One would hope your weakest point would still have some amount of strength, and thus there would be no harm in using it to introduce the topic.  Especially since then you can build off of it, snowballing your point.  This is just the way I was taught to write nonfiction.  I'm sure you could do it some other way.
'Weakest', however, doesn't mean that your point sucks.  If you've got an argument like that, it probably shouldn't be in the book in the first place.


----------



## TakeWalker (Dec 30, 2008)

kitreshawn said:


> Actually what I have learned is completely different.
> 
> Your strongest point should be the last one.  This is the last thing a person will hear and thus will be the clearest in their mind.
> 
> ...



I think the difference here comes with audience. If you're talking about, say, presenting at a debate, wherein all participants are going to allow you the full time to present your arguments, this is no doubt the best way to go about it.

However, if you're attempting to get people to read a novel of argumentative prose, starting off with a weak argument will no doubt end up the way Scotty predicted. You have to start off a work of fiction with a bang to keep a reader's attention; likewise, you need to start off argumentative nonfiction with a 'bang', as it were, with a strong argument, so the reader -- who is entirely removed from the author and thus able to put the book down at any point -- will be more likely to continue reading after scanning the opening.

Just a thought.


----------



## kitreshawn (Dec 31, 2008)

TakeWalker said:


> I think the difference here comes with audience. If you're talking about, say, presenting at a debate, wherein all participants are going to allow you the full time to present your arguments, this is no doubt the best way to go about it.
> 
> However, if you're attempting to get people to read a novel of argumentative prose, starting off with a weak argument will no doubt end up the way Scotty predicted. You have to start off a work of fiction with a bang to keep a reader's attention; likewise, you need to start off argumentative nonfiction with a 'bang', as it were, with a strong argument, so the reader -- who is entirely removed from the author and thus able to put the book down at any point -- will be more likely to continue reading after scanning the opening.
> 
> Just a thought.



Actually the plan I have laid out has actually been proven to be most effective with several studies.  Best, regardless of audience or presentation medium is:

2nd Strongest Point Given First.
Strongest Point Given Last.
All other points in the middle.

Also, are you sure you read my post?  I clearly say you do not lead off with weakness.  You lead off with strength, but not your strongest strength.  Lets you start out with that bang you are talking about (it is your 2nd best point after all!) but the best is still to come.  Thus your first impression is strong, your last impression is even stronger, and those are the two things people remember most clearly.
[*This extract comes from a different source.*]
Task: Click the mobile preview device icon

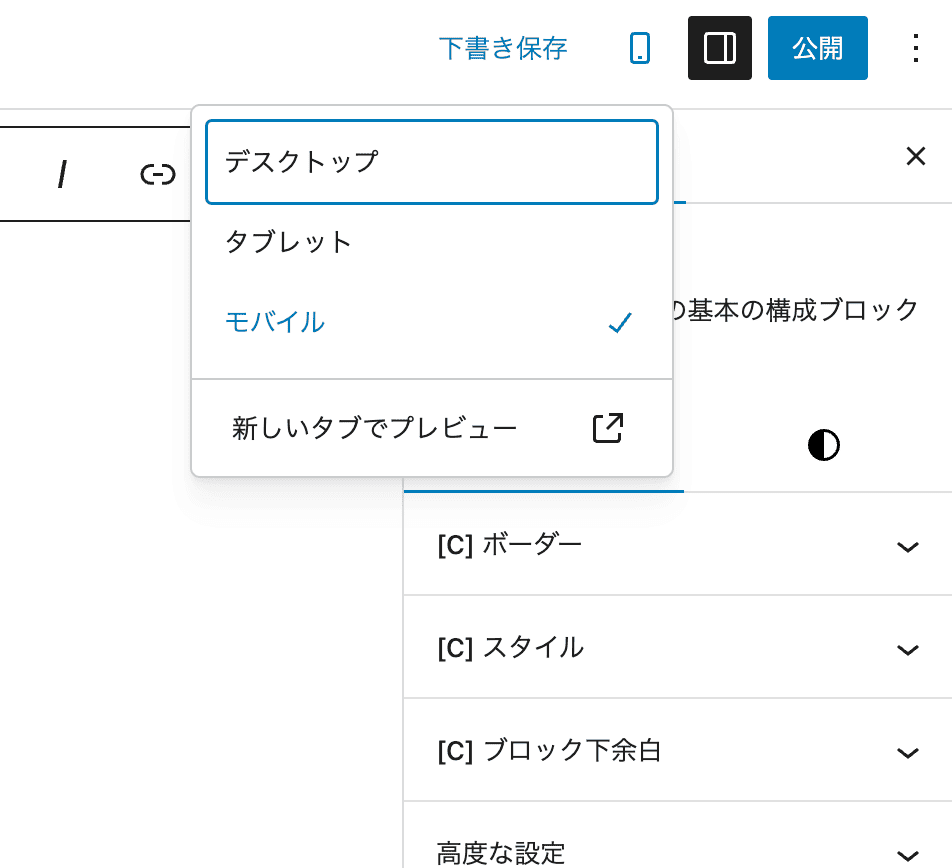Action: click(640, 47)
In fact this creates an illusion where people (in the general sense here) end up assuming the whole piece is amazing because it started out good and ended even better, and your mind tricks you into believing that is because the buildup was great too.


----------



## mottled.kitten (Dec 31, 2008)

I've found that the hardest thing to do when writing a book that will probably piss some people off is to write it so that you won't piss people off. This is important--be real, be honest, and be professional. I'm writing a nonfiction currently about working in retail, and how customers and employees should act to have a better, cleaner day at work (or the supermarket)... and I tell you, sometimes I just get frustrated... and start talking about beating someone else's kid with a log of deli meat.


----------



## TakeWalker (Dec 31, 2008)

kitreshawn said:


> 2nd Strongest Point Given First.
> Strongest Point Given Last.
> All other points in the middle.
> 
> Also, are you sure you read my post?  I clearly say you do not lead off with weakness.
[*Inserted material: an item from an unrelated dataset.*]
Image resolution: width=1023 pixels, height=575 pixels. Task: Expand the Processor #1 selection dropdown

Okay, that makes far more sense.

And... maybe I didn't. o.o I know _someone_ suggested leading with the weakest point, which makes absolutely no sense whatsoever. I think something has been taken out of context.


----------



## M. LeRenard (Jan 1, 2009)

> 2nd Strongest Point Given First.
> Strongest Point Given Last.
> All other points in the middle.


This one makes the most sense, I think.  I don't why my English teacher taught me otherwise, and why I believed him.
I rescind my previous statement.


----------



## kitreshawn (Jan 2, 2009)

Just remembered some more stuff.

A useful technique is to present potential counter-arguments to your claims and to do so honestly, then proceed forward to rationally explain why the counter-arguments are wrong, inconsequential, or admit where they are correct but provide reasons why that should be overlooked (yes bad thing X could happen, but that is still better than Y going on now).

You should also possibly look up some common Fallacies:
http://www.nobeliefs.com/fallacies.htm

Finally tone is importaint.  If the book is going to be marketed to people who likely already have your view than you should take a more hostile and extreme voice (Listen to Rush Limbaugh or Air America [is it still around too?], for good examples).  In this case your book is mostly just to validate their views so you can be as much of an ass as you want.

For pretty much any other audience it is better to take a more mild tone.  The more you are trying to convince people with opposing views the more helpful it is to present potential reasons they may not like what you are saying and then deal with said issues, all in as calm and rational a way possible.  Oh, and you will probably still piss some people off so don't worry about that too much.


----------